Track seven "Super Remote Control" features the clever line,

"Bring me inner vision just like Stevie Wonder," highlighting a pretty showy flute solo and a creative melody.

Track nine, "Mission to Mars (Station MIR Mix)" is a groovier, more technologically-aided version of track two, emitting an out-of-this world dance club feel, equipped with warbling, mysterious voices backing the vocals. This track has received airplay on Y107 recently.

Overall, Ruby Diver's sound on "Super Remote" is rocking enough - to energize one all day and grooving enough - to keep one swaying all night. The album, released on the TurfTone label under executive production and management of Long Beach native, Kurt Hoffman - is available at Tower Records on PCH in Long Beach and Fingerprints on 2nd Street in Belmont Shore.

Additionally, Ruby Diver, which has already played such venues as Los Angeles' The Mint, The Dragonfly, Luna Park, Martini Lounge, and The Gig, Long Beach's Blue Cafe and the Foothill, Orange County's Glasshouse and San Diego's Belly-Up Tavern and opened for Common Sense, Reel Big Fish, Ozomatli and the Untouchables - boasts a few upcoming venues.

This month the band returns to the The Mint in Los Angeles, July 9 and 16, 1998 at 10 p.m. and performs at Hollywood Park, July 10 and 17, 1998 at 10 p.m.

For more information, one may visit

Sunday, May 31, 1998

Rubydiver Impresses with New Album

Concert Direct Music News and Information
May 31, 1998
By Evan Zelig

Turftone Records might not be one of the biggest record companies around, but they sure have something to be proud of with Ruby Diver's latest release. The band has been creating quite a buzz around Long Beach and surrounding communities with their often very crowded live shows. However, it wasn't until we received the album in the mail that we fully began to realize why Ruby Diver was creating such a buzz.

Superremote, Ruby Diver's release, grabbed my attention right from the first song, "Supernatural," and didn't let us go until their "Mission to Mars" was over. But after the album was over, it grabbed my attention again because I started the CD over! With nine fantasic songs, Superremote puts you in a mood undescribable by words alone. With stunning lead vocals by Paula Helekunihi Duke, the synthesizers and guitar rhythms of Erik Hanson, the steady beats of drummer Greg Jamison, and the bass guitar, keyboard, and sampled sounds provided by Todd Sanders, this album can make even the most uptight person feel relaxed.

Long Beach has been known for being the home town of many local bands, but Ruby Diver is one the city may actually be proud of! Their regular live shows is only one example of this. Upcoming shows are [ . . . ]. If you have a chance, get out to one of their shows. If their album is any indication of what you will see, you will not be disappointed!
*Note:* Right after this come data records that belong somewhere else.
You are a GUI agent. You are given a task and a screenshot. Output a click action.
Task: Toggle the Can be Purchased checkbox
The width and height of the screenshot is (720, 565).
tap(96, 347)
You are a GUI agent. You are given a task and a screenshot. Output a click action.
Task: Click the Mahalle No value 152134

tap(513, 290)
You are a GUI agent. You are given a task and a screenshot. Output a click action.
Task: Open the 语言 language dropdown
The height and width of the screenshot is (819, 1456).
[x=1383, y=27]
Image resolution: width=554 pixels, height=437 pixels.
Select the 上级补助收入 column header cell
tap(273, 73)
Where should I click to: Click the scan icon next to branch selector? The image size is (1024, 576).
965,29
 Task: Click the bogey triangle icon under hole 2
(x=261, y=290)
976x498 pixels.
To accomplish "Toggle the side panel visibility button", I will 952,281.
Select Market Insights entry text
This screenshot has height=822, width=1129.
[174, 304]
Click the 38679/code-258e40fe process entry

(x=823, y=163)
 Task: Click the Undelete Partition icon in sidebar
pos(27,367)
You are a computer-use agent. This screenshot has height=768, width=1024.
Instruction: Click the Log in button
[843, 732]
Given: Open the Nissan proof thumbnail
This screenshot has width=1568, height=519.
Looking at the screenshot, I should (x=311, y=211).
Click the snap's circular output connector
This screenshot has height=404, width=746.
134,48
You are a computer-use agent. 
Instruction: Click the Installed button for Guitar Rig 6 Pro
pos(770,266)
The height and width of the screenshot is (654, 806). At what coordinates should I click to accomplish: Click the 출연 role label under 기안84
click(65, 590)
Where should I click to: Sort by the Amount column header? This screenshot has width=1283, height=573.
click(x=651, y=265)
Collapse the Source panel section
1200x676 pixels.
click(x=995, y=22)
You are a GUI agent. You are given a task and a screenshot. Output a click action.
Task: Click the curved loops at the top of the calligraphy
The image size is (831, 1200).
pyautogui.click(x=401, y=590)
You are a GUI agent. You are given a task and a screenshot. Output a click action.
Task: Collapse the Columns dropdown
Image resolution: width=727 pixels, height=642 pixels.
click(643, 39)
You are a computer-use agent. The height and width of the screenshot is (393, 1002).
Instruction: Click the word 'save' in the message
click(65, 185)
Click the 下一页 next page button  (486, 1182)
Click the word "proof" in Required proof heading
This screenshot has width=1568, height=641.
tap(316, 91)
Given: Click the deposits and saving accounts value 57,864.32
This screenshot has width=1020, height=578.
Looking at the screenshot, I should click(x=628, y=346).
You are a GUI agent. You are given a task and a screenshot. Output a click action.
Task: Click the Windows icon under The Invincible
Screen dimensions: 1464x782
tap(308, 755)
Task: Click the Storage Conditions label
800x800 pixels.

Ruby Diver describes themselves as a young band from Long Beach on a modern groove mission. By the looks and sounds of it, their mission has been accomplished!

Friday, April 24, 1998

Itchy Grooves by Rich Kane

OC Weekly Concert Review
"Locals Only" by Rich Kane
April 24, 1998

at Taxi's, Huntington Beach, CA
Sat. April 11

We came to Taxi's to see Long Beach's Ruby Diver, whom we heard were getting wildly popular. But we had also heard rumors that they were nothing more than a lame 70's cover band, which had scared us away from their shows for a while. On that count, we were wrong, though we thought our worst fears had been realized when glamorous lead warbler Miss Paula not only come out looking like Patti LaBelle circa "Lady Marmalade" with all that glitter stuff on her face, but then she also started moaning the ultra-schmaltzy ballad "The Rose," which we despised even back in sixth grade, when it was happening.

Looks like Patti, perhaps, but Paula sounds more like Grace Slick, with her big-bottomed throat, which got the attention of even the most ignorant chattering assholes in the room. Then the rest of RD started pouring this wickedly itchy groove concoction of funk and R&B (were those extra fingers we saw on the nimble bass player's right hand?), and within seconds, our minds were free, and our asses followed. We don't remember much after that--we were too busy gettin' up on the down stroke, baybeh--so Ruby Diver must be great. Any band that can make us forget our [IRS] 1040 turmoil is hall-of-fame bound as for as we're concerned.